Like an AM radio song or a first-run movie, a scientific theory has to be catchy if it's going to get anywhere. To begin with, it has to have a name that people will remember. Bright high school students should be able to make science fair displays out of it. Time and Newsweekreaders should want to tell their friends about it. Members of key congressional committees should be able to get the drift of it at the first or second briefing.

Take the big bang theory, for instance; the scientists have reason to be proud of this one. It goes something like this…. Sixteen or twenty billion years ago, when the only thing in existence was a super-dense cosmic chunk, a big bang took place and set in motion a random evolution that has led to today's living world (with its plants and animals and government appropriations for scientific theories).

As we might expect, in their 1977 report to NASA the leading men at the Goddard Space Flight Center and the Jet Propulsion Laboratory had fond words for the big bang:

A concept of cosmic evolution … is receiving considerable attention today. This does not mean that it has been proven, nor that all scientists concerned with the broad range of studies involved with this theory agree with it either in its detail or its overall structure. Yet it serves as a useful framework within which to define general themes of extraterrestrial investigation and. . . to help guide the planning of specific programs in Space Sciences.(Report to the NASA Administrator by the Outlook for Space Study Group)

In other words, the big bang theory may not be true, "but," say the scientists, "we're using it anyway, to plan out the next stage of our multibillion-dollar space program." They're using the big bang to get the big buck.

Shortly after the statement we've just read, the scientists offer a modest summary, in the form of an easy-to-digest table:

Steps in Cosmic Evolution

?

Big Bang
Matter 
Galaxies and Stars 
Suns and Planets 
Earth 
Oceans and Atmosphere 
Life 
Intelligence 
?

A little puzzling, perhaps, but a clear sign that the scientists are attuned to the American psyche. For one thing, we don't like know-it-alls, and the scientists do everything they can to avoid seeming dogmatic. They couch their theory in question marks, and sure enough, it catches our fancy all the more. As the table reveals so unabashedly, the big bang theory is a doubt on top and a doubt on the bottom, with a few slices of guesswork sandwiched in between. But somehow it's irresistible.

Well, not quite irresistible, at least not anymore. It's starting to look more and more like what my Webster's New Collegiate calls a "myth": "an ill-founded belief held uncritically, especially by an interested group."

Mainly, though, the big bang theory just doesn't make sense. After all, how could all the complex life-forms in our world have come from an exploding chunk? As far as I can see, explosions cause death and disintegration, not life and ongoing creation. Explosions make piles of rubble, not plants and flowers and butterflies and human beings.

Happily, many scientists are starting to see things the same way. Richard L. Thompson, Ph.D. (American Mathematical Society) has shown that it's statistically impossible for complex life-forms to evolve from simpler inorganic forms explosions or other "natural" processes notwithstanding. (See his Demonstration by Information Theory That Life Cannot Arise from Matter, 1977.) Dr. Thompson finds that the laws of mathematics point to a universal controlling intelligence.

And this is just what the Vedic literature tells us: "In the beginning of the creation there was only the Supreme Personality. There was no sun, no moon, no stars. There was only Krsna, who creates and enjoys all." And when He desired. He manifested the universe, in an orderly way. As His Divine Grace A.C. Bhaktivedanta Swami Prabhupada explains, "The whole process of creation is a gradual development from one element to another, reaching up to the variegatedness of the earth as so many plants, mountains, reptiles, birds, animals, and varieties of human beings."

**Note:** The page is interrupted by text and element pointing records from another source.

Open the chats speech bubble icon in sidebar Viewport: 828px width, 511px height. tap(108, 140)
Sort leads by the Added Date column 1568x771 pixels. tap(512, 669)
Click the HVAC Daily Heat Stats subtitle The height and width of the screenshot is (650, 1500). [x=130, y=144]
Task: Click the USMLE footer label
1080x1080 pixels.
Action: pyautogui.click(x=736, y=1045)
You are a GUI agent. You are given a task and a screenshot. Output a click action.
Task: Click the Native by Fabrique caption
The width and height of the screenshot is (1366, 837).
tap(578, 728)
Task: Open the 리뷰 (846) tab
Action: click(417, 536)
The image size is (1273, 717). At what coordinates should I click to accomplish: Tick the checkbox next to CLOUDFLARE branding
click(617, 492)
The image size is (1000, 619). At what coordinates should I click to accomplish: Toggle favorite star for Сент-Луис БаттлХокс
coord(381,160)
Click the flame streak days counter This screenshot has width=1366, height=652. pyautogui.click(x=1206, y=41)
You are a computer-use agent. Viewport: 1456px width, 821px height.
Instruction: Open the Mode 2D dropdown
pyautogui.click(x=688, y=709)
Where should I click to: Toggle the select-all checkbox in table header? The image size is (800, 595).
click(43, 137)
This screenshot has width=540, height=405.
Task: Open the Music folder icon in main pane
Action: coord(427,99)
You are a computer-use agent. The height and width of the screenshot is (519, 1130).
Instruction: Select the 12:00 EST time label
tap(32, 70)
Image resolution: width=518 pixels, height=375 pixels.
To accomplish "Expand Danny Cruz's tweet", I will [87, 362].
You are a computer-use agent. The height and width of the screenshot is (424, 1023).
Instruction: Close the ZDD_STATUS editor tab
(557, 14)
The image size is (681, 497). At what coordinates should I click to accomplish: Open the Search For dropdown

NASA's own latest findings support this conclusion, if only unintentionally. Not long ago, a team of scientists sent ultrasensitive radio equipment aloft in a NASA U-2 jet and measured "the cosmic microwave background" the radiation they think the big bang left behind. Dr. Richard Muller, Dr. George Smooty, and graduate student Marc Gorenstein reported, "Our measurements give a picture of an extremely smooth process. The big bang, the most cataclysmic event we can imagine, on closer inspection appears finely orchestrated." Then might there be an orchestrator?

The U-2 data report (NASA Activities, February 1978) goes on to say that the expansion of the universe was "serene, highly controlled, and completely uniform" not explosive, but more like "the blossoming of a plant or flower."

We may be a little amazed to discover that the five-thousand-year-old Srimad-Bhagavatam offers the same description:

"The bud of a lotus flower generated from the Personality of Visnu, and by His supreme will it illuminated everything, like the sun…." Then Brahma, the first living being, was born atop the lotus flower and "saw that the lotus was spread throughout the universe."

Of course, if we go to Mt. Palomar we might not be able to see Lord Visnu or the universal lotus, just as when we watch a TV show we probably won't be able to see the producer or director. The Vedic literature informs us, "No one can grasp the universal controlling intelligence with his blunt material senses." Yet from this controlling intelligence the whole universe has sprung (as NASA says) just like a blossoming flower.